1

I have a folder with about 10,000 images, I have a huge *.txt file as follows. The txt file has 30,000 lines. Each image has three lines, line (1) contains the image name for example "04406_8_074402.jpeg". Line (2) contains the image category, in this case, it is a cat, and --- to separate that information from the next line. It contains image file name/ path and image category:

for example:

Analysing Image: /path to image folder/images/04406_8_074402.jpeg
Object Class Presented: cat
----------------------------------
Analysing Image: /path to image folder/images/00009_8_071203.jpeg
Object Class Presented: dog
----------------------------------
Analysing Image: /path to image folder/images/04440_8_045244.jpeg
Object Class Presented: box
----------------------------------
Analysing Image: /path to image folder/images/00045_8_051505.jpeg
Object Class Presented: unclassified
.
.
.
.
.
----------------------------------
Analysing Image: /path to image folder/images/02290_8_073302.jpeg
Object Class Presented: panda 
----------------------------------

I need to categorize those images into different folders based on their class names.  I know I can read the txt file using:

with open('file.txt') as f:
    line = f.readline()
    while line:
        line = f.readline()
        print(line)

My question is how do I put those images into different folders based on their class names?  

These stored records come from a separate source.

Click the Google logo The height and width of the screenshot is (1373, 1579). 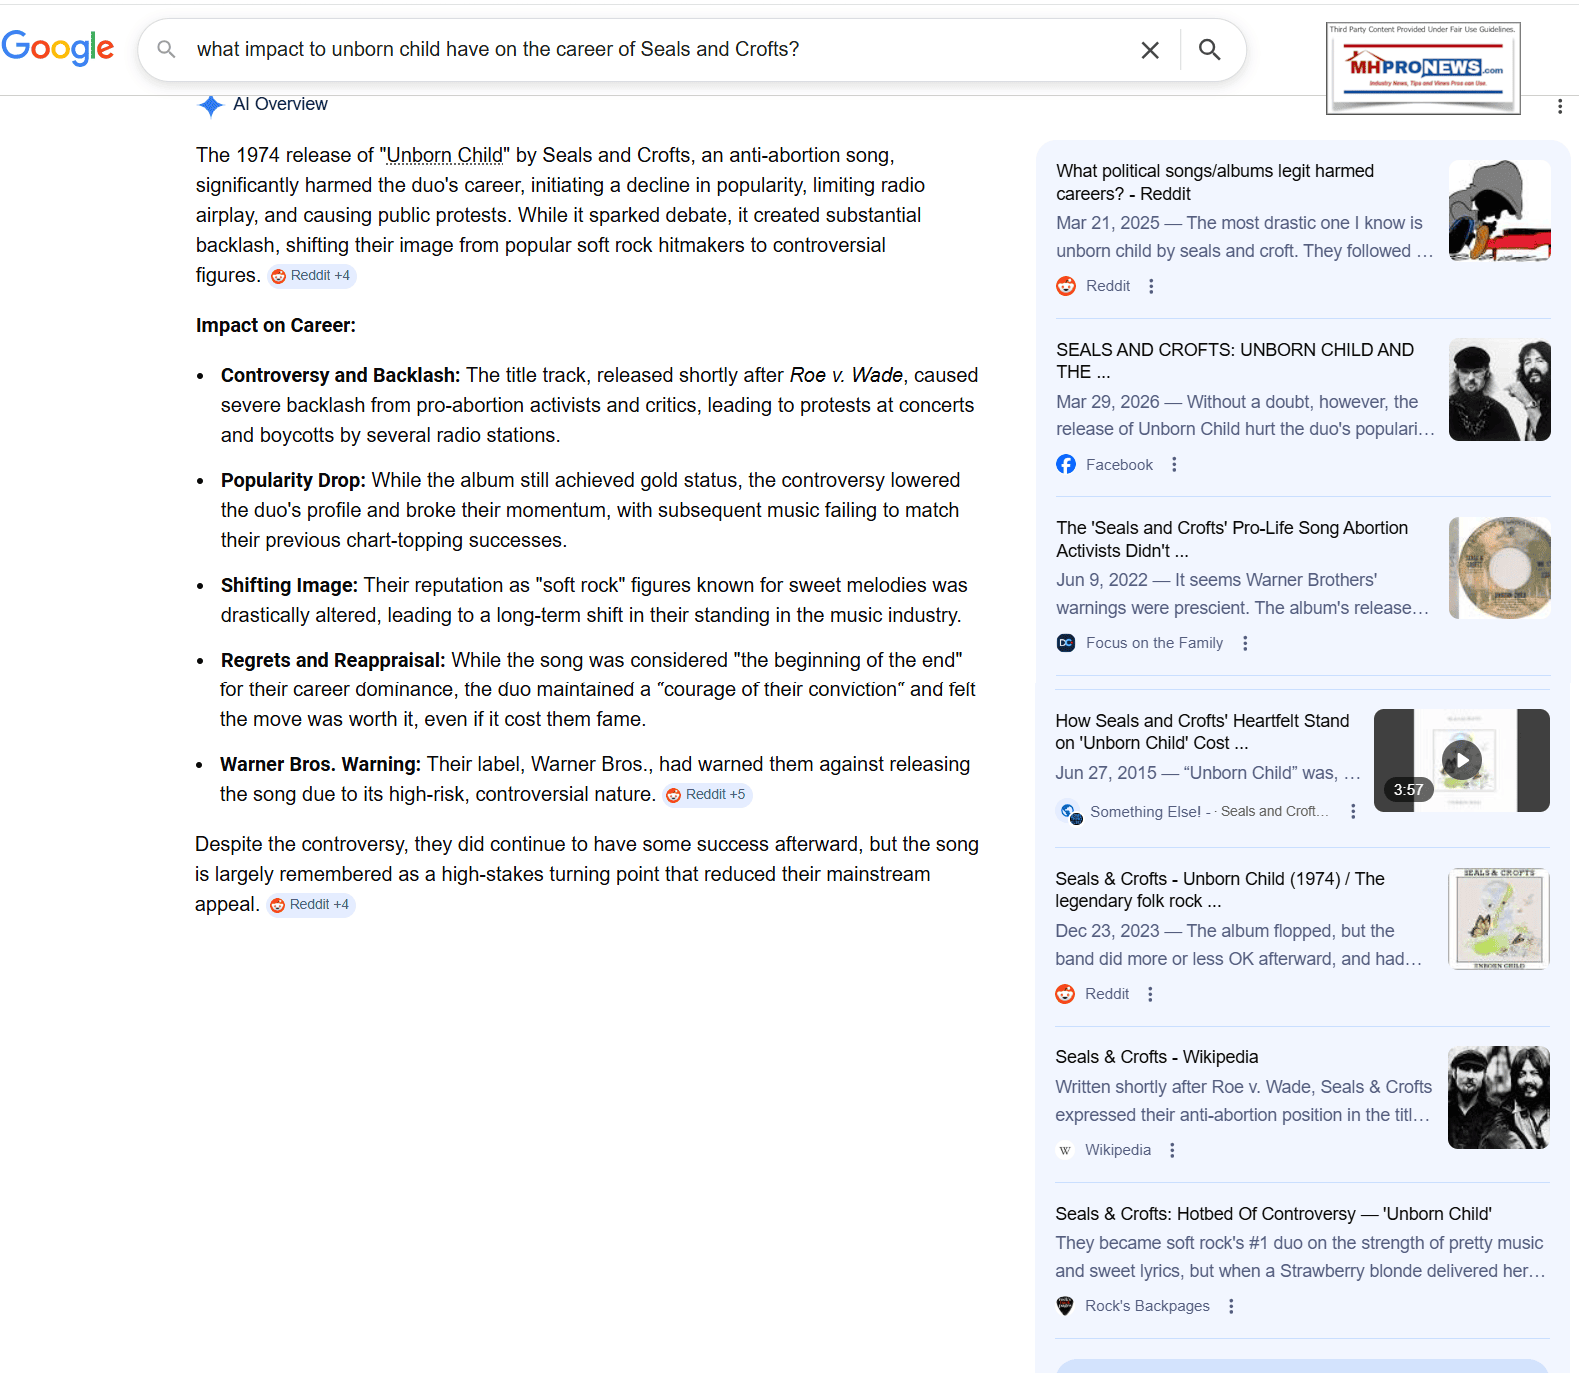(x=58, y=47)
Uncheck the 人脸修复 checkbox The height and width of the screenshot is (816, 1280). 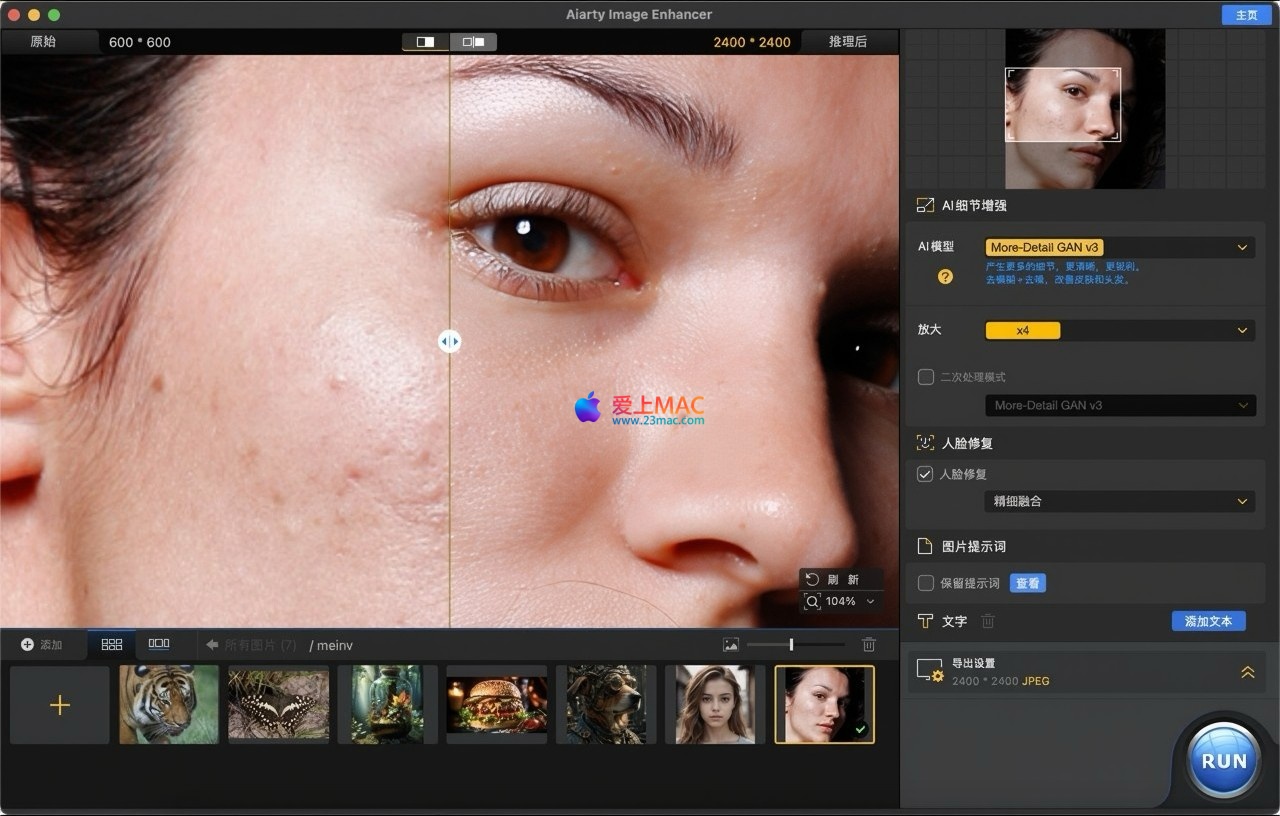[926, 474]
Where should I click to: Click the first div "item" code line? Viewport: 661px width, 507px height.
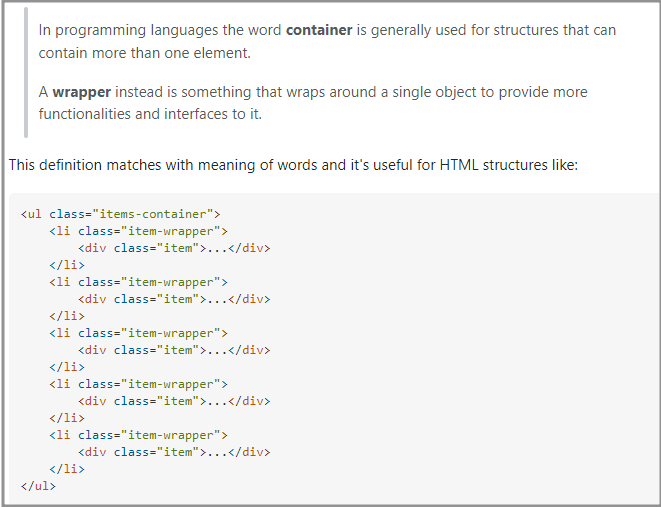point(174,248)
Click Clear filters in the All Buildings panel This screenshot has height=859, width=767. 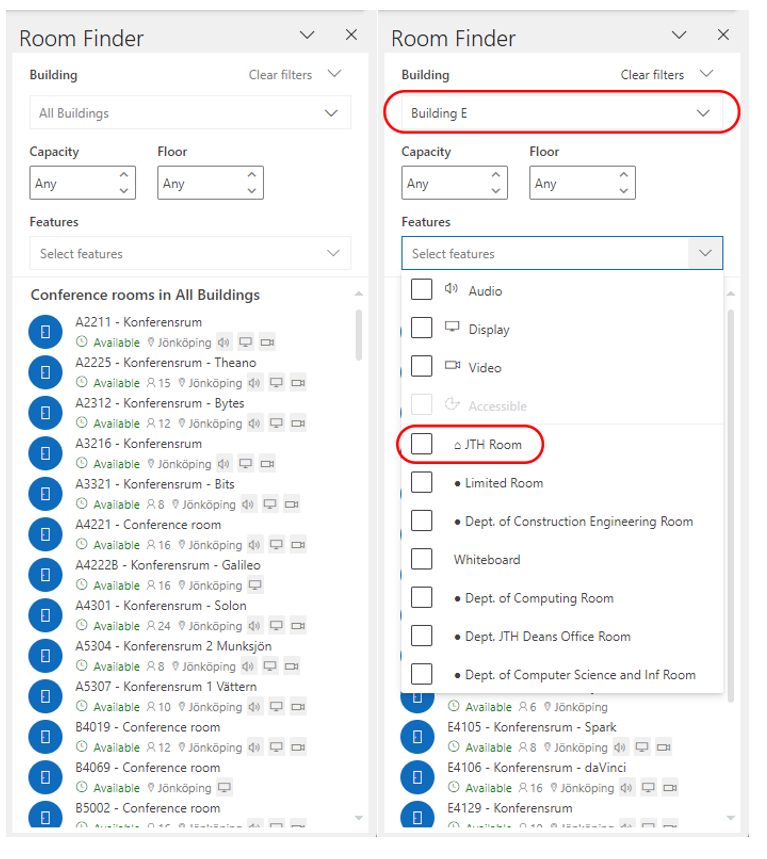click(280, 75)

  • Welcome to Stackoverflow. What you described is the python code for simply parsing the txt. The next thing would be to move (or copy) each image to a new directory. This directory will have folders and subfolders based on the class. However, before you do that, ensure which model/library you want to use, because some libraries are actually using this structure already for their dataloaders (for instance PyTorch). – GrigorisG Aug 03 '21 at 16:13
  • If you have 10,000 images and each one produces 3 lines of output, surely your text file should have 30,000 lines rather than 8,000? Or is there some possibility not mentioned? – Mark Setchell Aug 03 '21 at 16:55
  • Yes, it is 30,000, because each image has 3 lines. – programmer1234 Aug 03 '21 at 17:15

2 Answers2

2

I have compiled all the discussions here in this code. Please change the paths accordingly. In my code ..stack\main folder consisted all the images and I used the code below to read the ..stack\file.txt to move files based on class into ..\stack\main\cat and ..\stack\main\dog etc.

import os
import shutil
directory= r"C:\Users\VIDYA\Desktop\stack\main"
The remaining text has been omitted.